* DIRECTION
Convert the part of the entries that opens with the line containing "2012 (422, 195)" and closes with the line containing "Photo (357, 461)", both included, into a Markdown table with the columns Row and Line, numbering each line and leaving out any blank lines.

* DATASET
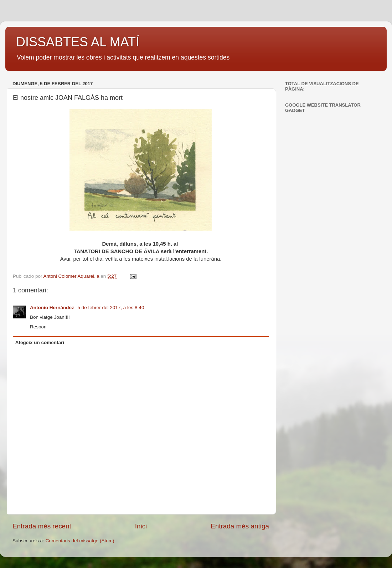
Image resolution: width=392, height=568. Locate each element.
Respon (38, 327)
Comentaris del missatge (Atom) (80, 541)
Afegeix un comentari (40, 342)
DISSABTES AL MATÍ (78, 42)
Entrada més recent (42, 526)
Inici (141, 526)
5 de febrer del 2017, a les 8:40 (111, 307)
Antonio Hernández (53, 307)
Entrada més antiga (240, 526)
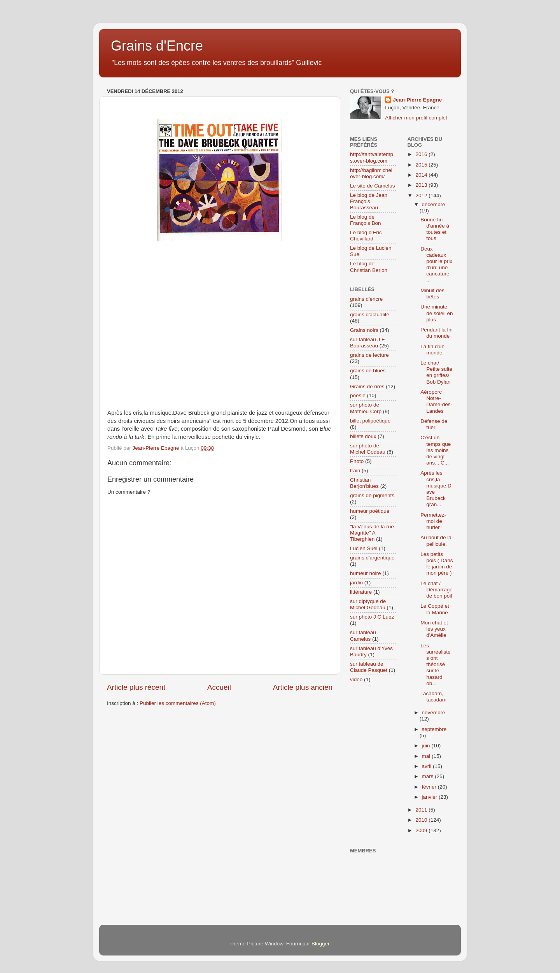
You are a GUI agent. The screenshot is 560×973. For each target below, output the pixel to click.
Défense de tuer (434, 424)
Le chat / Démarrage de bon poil (436, 589)
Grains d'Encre (157, 46)
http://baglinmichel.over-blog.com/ (372, 173)
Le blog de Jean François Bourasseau (369, 201)
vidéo (356, 679)
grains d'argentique (372, 558)
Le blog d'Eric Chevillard (366, 235)
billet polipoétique (370, 421)
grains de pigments (372, 495)
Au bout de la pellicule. (436, 540)
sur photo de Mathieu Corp (366, 408)
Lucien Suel (364, 548)
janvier (430, 797)
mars (429, 776)
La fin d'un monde (432, 349)
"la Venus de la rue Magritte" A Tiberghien (372, 533)
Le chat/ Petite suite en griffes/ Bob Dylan (436, 372)
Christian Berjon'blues (364, 483)
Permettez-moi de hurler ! (433, 521)
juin (427, 745)
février (430, 787)
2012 (422, 195)
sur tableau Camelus (363, 635)
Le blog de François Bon (366, 220)
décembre (434, 204)
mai (427, 756)
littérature (361, 592)
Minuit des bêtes (432, 293)
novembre (434, 712)
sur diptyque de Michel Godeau (368, 604)
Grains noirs (364, 330)
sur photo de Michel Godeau (368, 449)
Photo (357, 461)
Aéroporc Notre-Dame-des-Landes (436, 401)
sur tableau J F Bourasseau (367, 342)
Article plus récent (136, 687)
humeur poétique (369, 511)
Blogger (320, 943)
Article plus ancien (303, 687)
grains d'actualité (369, 314)
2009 (422, 830)
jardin (356, 582)
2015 (422, 165)
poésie (358, 395)
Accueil (219, 687)
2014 (422, 175)
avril (427, 766)
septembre (434, 729)
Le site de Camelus (373, 186)
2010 (422, 820)
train (355, 470)
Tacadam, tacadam (433, 696)
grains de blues (368, 370)
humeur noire (366, 573)
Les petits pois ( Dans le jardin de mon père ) (436, 564)
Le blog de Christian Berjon (369, 266)
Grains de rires (367, 386)
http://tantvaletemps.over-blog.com (371, 157)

* FINAL ANSWER
| Row | Line |
|---|---|
| 1 | 2012 (422, 195) |
| 2 | sur tableau Camelus (363, 635) |
| 3 | Le blog de François Bon (366, 220) |
| 4 | décembre (434, 204) |
| 5 | mai (427, 756) |
| 6 | littérature (361, 592) |
| 7 | Minuit des bêtes (432, 293) |
| 8 | novembre (434, 712) |
| 9 | sur diptyque de Michel Godeau (368, 604) |
| 10 | Grains noirs (364, 330) |
| 11 | sur photo de Michel Godeau (368, 449) |
| 12 | Photo (357, 461) |